> [Provided data]:
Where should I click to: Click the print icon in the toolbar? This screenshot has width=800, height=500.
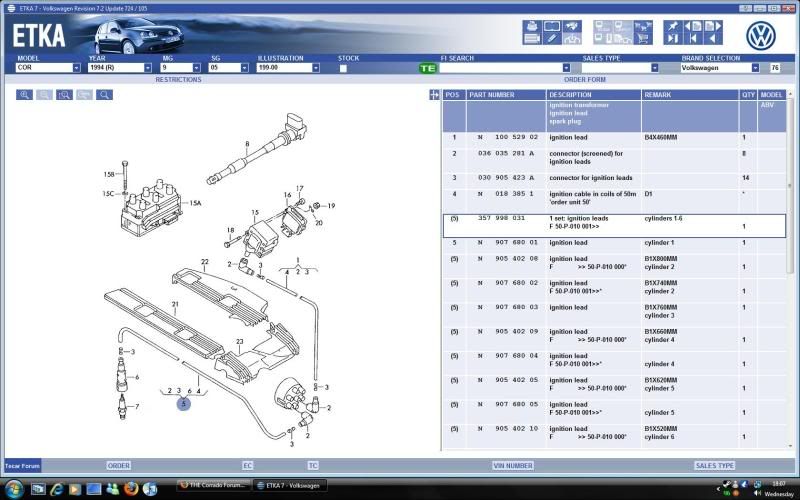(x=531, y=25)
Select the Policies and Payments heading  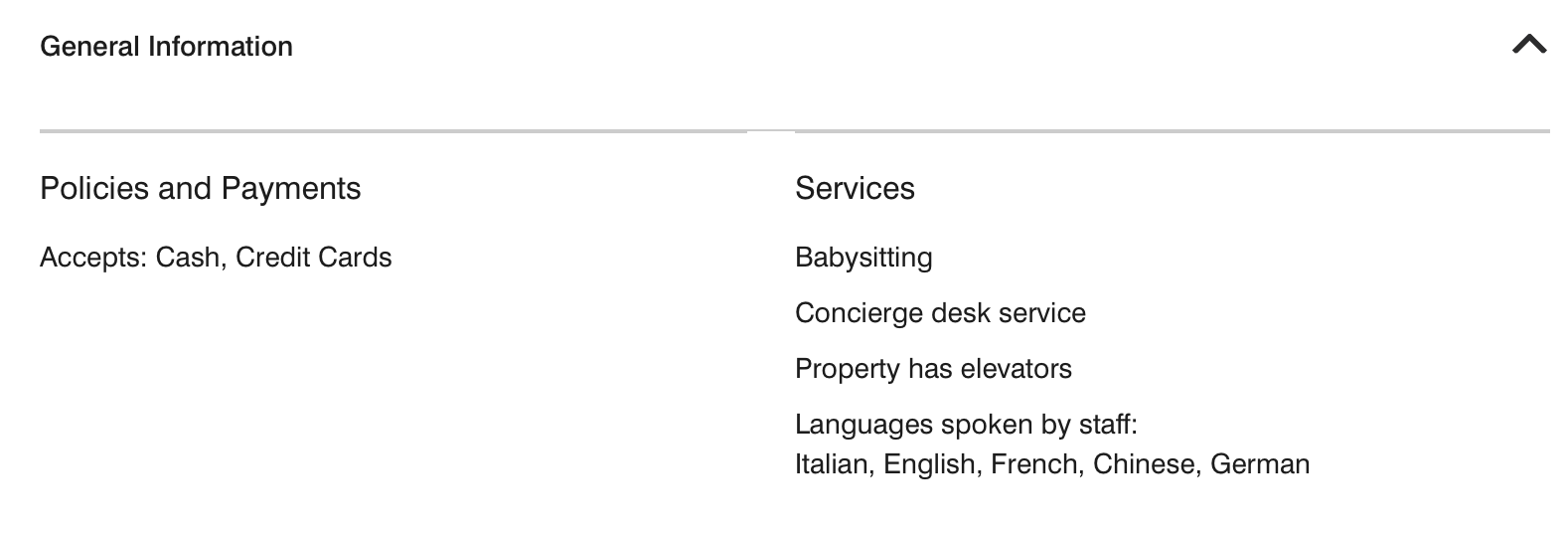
...
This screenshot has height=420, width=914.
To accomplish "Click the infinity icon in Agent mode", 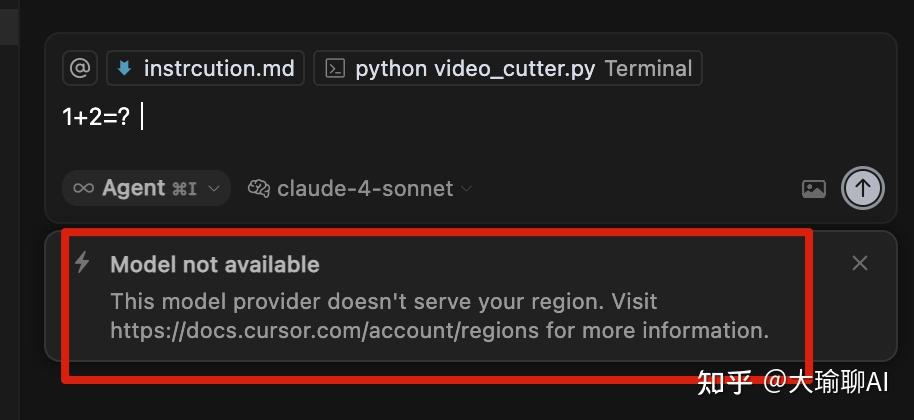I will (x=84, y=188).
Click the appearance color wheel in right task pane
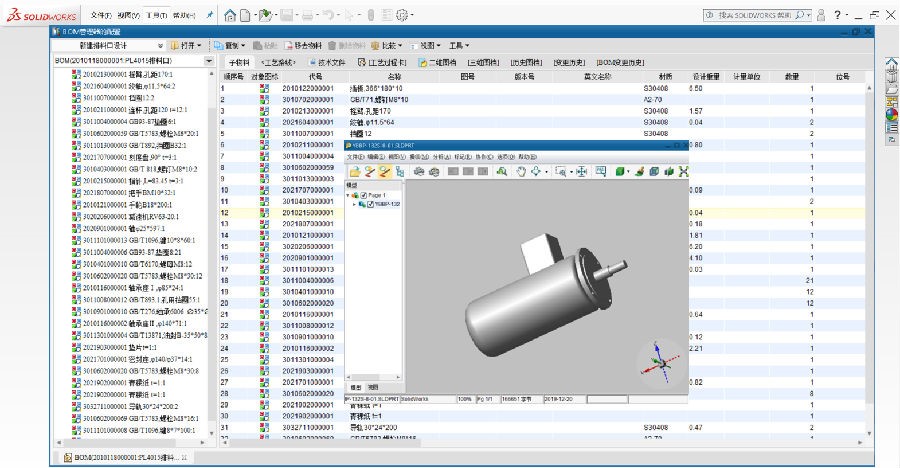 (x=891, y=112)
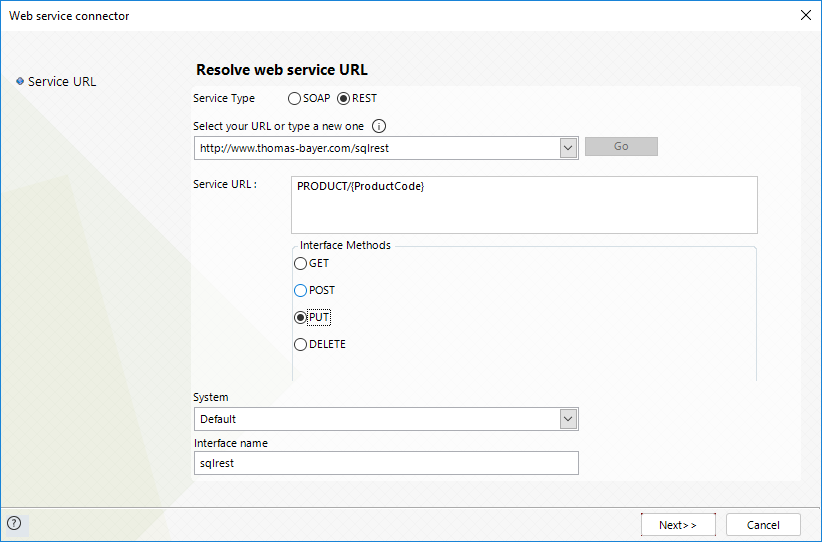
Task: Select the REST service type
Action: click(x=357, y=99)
==
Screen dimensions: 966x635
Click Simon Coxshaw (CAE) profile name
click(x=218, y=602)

> [Exercise objective]: Copy nothing but the lines above that run from the one with "Where should I" to the one with "Select the Policies and Payments heading", ends included; pictures stay out.

> [Output of the exercise]:
Where should I click to: Click the print icon in the toolbar? This screenshot has width=800, height=500.
(x=531, y=25)
Select the Policies and Payments heading  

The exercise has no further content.